▶ [Exercise] Lay out every line of the records below as a JSON list of strings, one string per line, omitting blank lines.

[Word and element location records]
==*==

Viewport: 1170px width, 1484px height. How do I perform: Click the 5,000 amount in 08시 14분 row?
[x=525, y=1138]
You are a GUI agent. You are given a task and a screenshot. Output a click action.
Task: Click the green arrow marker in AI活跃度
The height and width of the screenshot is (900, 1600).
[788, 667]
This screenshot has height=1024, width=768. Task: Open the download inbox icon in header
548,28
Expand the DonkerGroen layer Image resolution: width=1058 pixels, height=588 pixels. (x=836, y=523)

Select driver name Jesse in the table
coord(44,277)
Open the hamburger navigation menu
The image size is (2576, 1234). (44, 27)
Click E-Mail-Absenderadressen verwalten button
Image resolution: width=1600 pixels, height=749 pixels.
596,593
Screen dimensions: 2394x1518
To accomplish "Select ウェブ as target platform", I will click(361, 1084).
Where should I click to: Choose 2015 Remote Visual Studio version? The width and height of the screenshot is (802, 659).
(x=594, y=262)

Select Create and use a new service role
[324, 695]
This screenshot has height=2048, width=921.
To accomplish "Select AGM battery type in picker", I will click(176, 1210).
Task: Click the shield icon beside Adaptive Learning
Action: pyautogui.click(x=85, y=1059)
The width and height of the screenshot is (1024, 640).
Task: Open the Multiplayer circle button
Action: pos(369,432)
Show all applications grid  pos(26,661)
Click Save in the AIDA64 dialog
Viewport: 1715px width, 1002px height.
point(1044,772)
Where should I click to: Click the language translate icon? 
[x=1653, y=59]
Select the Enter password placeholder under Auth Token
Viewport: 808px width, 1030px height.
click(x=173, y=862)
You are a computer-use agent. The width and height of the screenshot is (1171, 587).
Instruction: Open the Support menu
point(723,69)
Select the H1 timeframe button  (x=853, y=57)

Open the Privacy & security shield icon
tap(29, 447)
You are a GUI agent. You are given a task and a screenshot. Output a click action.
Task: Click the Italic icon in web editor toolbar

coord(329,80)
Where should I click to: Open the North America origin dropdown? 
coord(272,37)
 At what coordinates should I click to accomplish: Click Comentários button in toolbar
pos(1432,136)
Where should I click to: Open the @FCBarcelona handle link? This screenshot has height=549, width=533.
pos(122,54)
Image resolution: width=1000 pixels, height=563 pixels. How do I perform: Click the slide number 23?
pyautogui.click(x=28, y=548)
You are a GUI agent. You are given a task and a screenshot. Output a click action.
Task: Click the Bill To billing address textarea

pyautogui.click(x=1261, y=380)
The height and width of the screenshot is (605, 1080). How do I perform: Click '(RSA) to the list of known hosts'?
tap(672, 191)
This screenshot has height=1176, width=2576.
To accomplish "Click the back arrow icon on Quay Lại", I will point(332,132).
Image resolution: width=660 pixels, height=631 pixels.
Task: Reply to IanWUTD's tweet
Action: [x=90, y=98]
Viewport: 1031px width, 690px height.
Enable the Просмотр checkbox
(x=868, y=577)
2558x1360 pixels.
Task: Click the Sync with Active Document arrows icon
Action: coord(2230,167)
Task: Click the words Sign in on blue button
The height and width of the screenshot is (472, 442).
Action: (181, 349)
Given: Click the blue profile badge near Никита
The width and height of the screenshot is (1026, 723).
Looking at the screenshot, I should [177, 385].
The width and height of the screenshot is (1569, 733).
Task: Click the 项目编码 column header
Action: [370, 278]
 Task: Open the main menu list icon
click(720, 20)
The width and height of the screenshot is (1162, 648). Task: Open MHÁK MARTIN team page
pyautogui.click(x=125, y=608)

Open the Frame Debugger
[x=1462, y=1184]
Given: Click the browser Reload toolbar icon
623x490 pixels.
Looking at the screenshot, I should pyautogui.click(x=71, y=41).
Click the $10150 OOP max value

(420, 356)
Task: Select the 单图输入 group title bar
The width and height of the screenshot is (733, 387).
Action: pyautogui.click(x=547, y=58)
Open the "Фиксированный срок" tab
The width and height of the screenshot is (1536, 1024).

==*==

▶ [In response]
[
  "Viewport: 1170px width, 1484px height. How do I perform: Click the 5,000 amount in 08시 14분 row?",
  "[x=525, y=1138]",
  "You are a GUI agent. You are given a task and a screenshot. Output a click action.",
  "Task: Click the green arrow marker in AI活跃度",
  "The height and width of the screenshot is (900, 1600).",
  "[788, 667]",
  "This screenshot has height=1024, width=768. Task: Open the download inbox icon in header",
  "548,28",
  "Expand the DonkerGroen layer Image resolution: width=1058 pixels, height=588 pixels. (x=836, y=523)",
  "Select driver name Jesse in the table",
  "coord(44,277)",
  "Open the hamburger navigation menu",
  "The image size is (2576, 1234). (44, 27)",
  "Click E-Mail-Absenderadressen verwalten button",
  "Image resolution: width=1600 pixels, height=749 pixels.",
  "596,593",
  "Screen dimensions: 2394x1518",
  "To accomplish \"Select ウェブ as target platform\", I will click(361, 1084).",
  "Where should I click to: Choose 2015 Remote Visual Studio version? The width and height of the screenshot is (802, 659).",
  "(x=594, y=262)",
  "Select Create and use a new service role",
  "[324, 695]",
  "This screenshot has height=2048, width=921.",
  "To accomplish \"Select AGM battery type in picker\", I will click(176, 1210).",
  "Task: Click the shield icon beside Adaptive Learning",
  "Action: pyautogui.click(x=85, y=1059)",
  "The width and height of the screenshot is (1024, 640).",
  "Task: Open the Multiplayer circle button",
  "Action: pos(369,432)",
  "Show all applications grid  pos(26,661)",
  "Click Save in the AIDA64 dialog",
  "Viewport: 1715px width, 1002px height.",
  "point(1044,772)",
  "Where should I click to: Click the language translate icon? ",
  "[x=1653, y=59]",
  "Select the Enter password placeholder under Auth Token",
  "Viewport: 808px width, 1030px height.",
  "click(x=173, y=862)",
  "You are a computer-use agent. The width and height of the screenshot is (1171, 587).",
  "Instruction: Open the Support menu",
  "point(723,69)",
  "Select the H1 timeframe button  (x=853, y=57)",
  "Open the Privacy & security shield icon",
  "tap(29, 447)",
  "You are a GUI agent. You are given a task and a screenshot. Output a click action.",
  "Task: Click the Italic icon in web editor toolbar",
  "coord(329,80)",
  "Where should I click to: Open the North America origin dropdown? ",
  "coord(272,37)",
  " At what coordinates should I click to accomplish: Click Comentários button in toolbar",
  "pos(1432,136)",
  "Where should I click to: Open the @FCBarcelona handle link? This screenshot has height=549, width=533.",
  "pos(122,54)",
  "Image resolution: width=1000 pixels, height=563 pixels. How do I perform: Click the slide number 23?",
  "pyautogui.click(x=28, y=548)",
  "You are a GUI agent. You are given a task and a screenshot. Output a click action.",
  "Task: Click the Bill To billing address textarea",
  "pyautogui.click(x=1261, y=380)",
  "The height and width of the screenshot is (605, 1080). How do I perform: Click '(RSA) to the list of known hosts'?",
  "tap(672, 191)",
  "This screenshot has height=1176, width=2576.",
  "To accomplish \"Click the back arrow icon on Quay Lại\", I will point(332,132).",
  "Image resolution: width=660 pixels, height=631 pixels.",
  "Task: Reply to IanWUTD's tweet",
  "Action: [x=90, y=98]",
  "Viewport: 1031px width, 690px height.",
  "Enable the Просмотр checkbox",
  "(x=868, y=577)",
  "2558x1360 pixels.",
  "Task: Click the Sync with Active Document arrows icon",
  "Action: coord(2230,167)",
  "Task: Click the words Sign in on blue button",
  "The height and width of the screenshot is (472, 442).",
  "Action: (181, 349)",
  "Given: Click the blue profile badge near Никита",
  "The width and height of the screenshot is (1026, 723).",
  "Looking at the screenshot, I should [177, 385].",
  "The width and height of the screenshot is (1569, 733).",
  "Task: Click the 项目编码 column header",
  "Action: [370, 278]",
  " Task: Open the main menu list icon",
  "click(720, 20)",
  "The width and height of the screenshot is (1162, 648). Task: Open MHÁK MARTIN team page",
  "pyautogui.click(x=125, y=608)",
  "Open the Frame Debugger",
  "[x=1462, y=1184]",
  "Given: Click the browser Reload toolbar icon",
  "623x490 pixels.",
  "Looking at the screenshot, I should pyautogui.click(x=71, y=41).",
  "Click the $10150 OOP max value",
  "(420, 356)",
  "Task: Select the 单图输入 group title bar",
  "The width and height of the screenshot is (733, 387).",
  "Action: pyautogui.click(x=547, y=58)",
  "Open the \"Фиксированный срок\" tab",
  "The width and height of the screenshot is (1536, 1024)."
]